Next admin urged to raise spending on social security
MANILA, Philippines — If the next administration hopes to minimize the budget deficit and shrink the poverty rate, it has to raise spending on social security at the expense of some infrastructure projects, according to analysts.
Experts, including a former economic manager, told The STAR that the next administration may have to cut its infrastructure expenditures and redirect resources for social interventions.
In doing this, they said president-elect Ferdinand Marcos Jr. can achieve his goals of pulling the budget deficit to pre-pandemic levels and slashing the poverty count to below 10 percent, as laid out by incoming finance secretary Benjamin Diokno.
Former socioeconomic planning secretary Ernesto Pernia said the incoming Marcos administration should look for ways on how to deliver public infrastructure other than depending on the annual budget and offshore loans. He proposed that the incoming administration return to the Aquino signature of tapping private firms for financing through public-private partnerships (PPP).
“Fiscal space is already quite narrow and narrowing still. Infrastructure spending will be severely constrained and the PPP modality will be the only way out,” Pernia said.
Infrastructure spending reached P1.12 trillion or 5.8 percent of gross domestic product in 2021, and state economists want to keep it at above five percent of GDP until 2024.

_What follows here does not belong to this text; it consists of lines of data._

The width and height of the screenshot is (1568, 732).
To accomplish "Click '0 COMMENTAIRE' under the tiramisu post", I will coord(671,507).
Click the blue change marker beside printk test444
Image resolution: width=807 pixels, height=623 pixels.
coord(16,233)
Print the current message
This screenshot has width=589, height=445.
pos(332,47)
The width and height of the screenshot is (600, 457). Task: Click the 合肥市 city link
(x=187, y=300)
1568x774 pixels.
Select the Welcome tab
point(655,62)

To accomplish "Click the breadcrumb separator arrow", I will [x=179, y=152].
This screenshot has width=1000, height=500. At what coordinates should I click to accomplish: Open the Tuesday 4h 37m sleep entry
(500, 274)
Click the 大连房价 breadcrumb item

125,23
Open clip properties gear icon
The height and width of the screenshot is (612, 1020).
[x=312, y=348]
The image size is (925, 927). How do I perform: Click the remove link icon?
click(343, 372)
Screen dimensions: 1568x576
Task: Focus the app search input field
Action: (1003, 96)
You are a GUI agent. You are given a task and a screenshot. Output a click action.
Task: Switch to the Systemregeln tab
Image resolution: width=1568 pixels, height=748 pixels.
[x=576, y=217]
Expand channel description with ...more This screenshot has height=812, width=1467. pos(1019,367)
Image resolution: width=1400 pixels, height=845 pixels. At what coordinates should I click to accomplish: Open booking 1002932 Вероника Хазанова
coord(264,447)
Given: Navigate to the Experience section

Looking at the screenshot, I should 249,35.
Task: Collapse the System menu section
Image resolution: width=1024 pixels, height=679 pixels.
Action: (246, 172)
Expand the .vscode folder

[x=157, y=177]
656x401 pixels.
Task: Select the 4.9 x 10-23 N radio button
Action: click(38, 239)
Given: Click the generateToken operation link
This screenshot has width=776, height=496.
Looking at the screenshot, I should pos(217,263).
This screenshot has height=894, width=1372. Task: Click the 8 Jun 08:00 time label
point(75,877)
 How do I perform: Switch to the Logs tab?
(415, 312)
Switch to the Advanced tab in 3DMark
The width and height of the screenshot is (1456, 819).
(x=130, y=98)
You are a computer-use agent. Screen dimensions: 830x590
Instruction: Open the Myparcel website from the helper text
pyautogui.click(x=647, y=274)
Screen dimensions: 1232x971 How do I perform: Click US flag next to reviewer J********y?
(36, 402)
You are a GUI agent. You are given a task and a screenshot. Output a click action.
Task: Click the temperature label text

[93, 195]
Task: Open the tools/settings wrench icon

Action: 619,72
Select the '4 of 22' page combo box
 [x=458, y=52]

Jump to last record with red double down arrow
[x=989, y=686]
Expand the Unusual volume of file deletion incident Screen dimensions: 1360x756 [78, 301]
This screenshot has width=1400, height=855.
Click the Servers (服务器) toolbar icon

However, Ateneo de Manila University economics professor Leonardo Lanzona said additional funding for social security should be prioritized by the next administration or else it may repeat the same mistakes its predecessor committed at the onset of the pandemic.
By investing in welfare programs, Lanzona said the government would protect the poorest from the impact of future emergencies, unlike during the pandemic when cash subsidies had to be given out multiple times to mitigate losses.
“The government should have pursued a stimulus program at the start in order to sustain social security. Even up to now, no such program has been instituted and structural reforms that have been passed are evidently not enough,” Lanzona said.
“We needed a more proactive stance then at the height of lockdowns, with an industrial policy that addressed the weaknesses exposed by the virus. And we still need it now,” he said.
The economy, as measured by the GDP, declined by an all-time low of 9.6 percent in 2020, but managed to rebound by 5.7 percent when quarantine restrictions were lifted in 2021.
However, the economic slump worsened the poverty incidence to 23.7 percent – or 26.14 million Filipinos – in 2021 from 21.1 percent in 2018.
IBON Foundation executive director Jose Enrique Africa asked the next administration to select the public works it wants to pursue given the fiscal space it will inherit.
Similar to Lanzona, Africa proposed that public health and social welfare spending be increased to stimulate inclusive recovery.
“Other countries in the region didn’t rely as much on lockdowns and gave more for public health measures. As a result, their economies didn’t collapse as much and their public deficit and debt also didn’t bloat as much,” Africa said.
“The insistence on infrastructure just added to the already huge deficit pressure from collapsed revenues,” he said.
The Department of Finance, for its part, wants the next administration to keep the infrastructure program as a budget priority during its six-year term.
Instead of cutting infrastructure expenditures, it proposed that VAT exemptions be removed, tax reductions be deferred and new taxes be slapped to consolidate finances.